⟨

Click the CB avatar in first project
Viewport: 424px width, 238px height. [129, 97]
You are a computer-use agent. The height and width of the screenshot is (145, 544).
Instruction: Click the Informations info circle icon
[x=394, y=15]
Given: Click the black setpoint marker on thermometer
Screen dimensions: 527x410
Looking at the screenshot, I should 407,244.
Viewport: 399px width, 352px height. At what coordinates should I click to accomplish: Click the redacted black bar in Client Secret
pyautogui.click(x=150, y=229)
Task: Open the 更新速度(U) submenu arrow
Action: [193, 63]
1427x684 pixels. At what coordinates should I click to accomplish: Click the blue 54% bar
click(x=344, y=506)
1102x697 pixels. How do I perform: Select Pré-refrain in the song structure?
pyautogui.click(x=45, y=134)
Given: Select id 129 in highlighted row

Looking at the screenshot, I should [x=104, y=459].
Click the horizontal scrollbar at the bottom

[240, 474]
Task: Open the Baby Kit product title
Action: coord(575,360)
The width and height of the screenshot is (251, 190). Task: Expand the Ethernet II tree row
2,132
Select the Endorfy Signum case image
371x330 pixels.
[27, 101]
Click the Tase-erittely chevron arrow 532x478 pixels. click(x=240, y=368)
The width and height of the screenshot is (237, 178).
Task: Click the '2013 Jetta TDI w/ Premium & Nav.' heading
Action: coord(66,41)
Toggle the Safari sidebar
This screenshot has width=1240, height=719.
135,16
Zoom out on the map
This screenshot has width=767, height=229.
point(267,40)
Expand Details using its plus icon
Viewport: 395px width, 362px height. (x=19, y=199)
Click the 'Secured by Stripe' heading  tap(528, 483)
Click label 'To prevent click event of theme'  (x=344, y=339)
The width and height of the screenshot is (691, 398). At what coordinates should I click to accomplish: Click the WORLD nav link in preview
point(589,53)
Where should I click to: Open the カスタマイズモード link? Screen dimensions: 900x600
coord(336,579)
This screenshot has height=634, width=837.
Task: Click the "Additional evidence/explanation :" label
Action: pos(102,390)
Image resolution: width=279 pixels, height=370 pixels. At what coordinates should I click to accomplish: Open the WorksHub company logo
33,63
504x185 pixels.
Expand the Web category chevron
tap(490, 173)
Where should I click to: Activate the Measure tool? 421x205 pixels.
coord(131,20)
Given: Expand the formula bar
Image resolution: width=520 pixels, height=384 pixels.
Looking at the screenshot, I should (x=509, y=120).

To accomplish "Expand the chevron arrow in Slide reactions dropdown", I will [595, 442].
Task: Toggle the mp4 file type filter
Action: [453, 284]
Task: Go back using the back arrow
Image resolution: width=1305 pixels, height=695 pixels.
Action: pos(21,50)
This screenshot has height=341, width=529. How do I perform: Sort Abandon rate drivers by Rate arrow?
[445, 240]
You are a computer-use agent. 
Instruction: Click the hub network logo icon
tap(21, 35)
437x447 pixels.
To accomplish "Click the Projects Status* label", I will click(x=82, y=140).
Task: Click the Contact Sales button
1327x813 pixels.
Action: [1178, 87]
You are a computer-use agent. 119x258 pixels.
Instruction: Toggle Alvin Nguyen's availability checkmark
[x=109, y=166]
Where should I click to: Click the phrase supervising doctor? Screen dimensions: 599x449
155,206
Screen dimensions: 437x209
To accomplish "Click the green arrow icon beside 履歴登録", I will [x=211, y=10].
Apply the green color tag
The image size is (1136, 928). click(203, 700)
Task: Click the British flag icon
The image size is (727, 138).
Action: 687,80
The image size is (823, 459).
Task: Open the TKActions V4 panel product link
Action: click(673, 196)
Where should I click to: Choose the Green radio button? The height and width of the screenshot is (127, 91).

⟩

Exercise prompt: All lines from the one containing "Task: Click the Contact Sales button" to the end of the records are to be duplicated exactly, and no other lines are to be given.

Reply:
Task: Click the Contact Sales button
1327x813 pixels.
Action: [1178, 87]
You are a computer-use agent. 119x258 pixels.
Instruction: Toggle Alvin Nguyen's availability checkmark
[x=109, y=166]
Where should I click to: Click the phrase supervising doctor? Screen dimensions: 599x449
155,206
Screen dimensions: 437x209
To accomplish "Click the green arrow icon beside 履歴登録", I will [x=211, y=10].
Apply the green color tag
The image size is (1136, 928). click(203, 700)
Task: Click the British flag icon
The image size is (727, 138).
Action: 687,80
The image size is (823, 459).
Task: Open the TKActions V4 panel product link
Action: click(673, 196)
Where should I click to: Choose the Green radio button? The height and width of the screenshot is (127, 91).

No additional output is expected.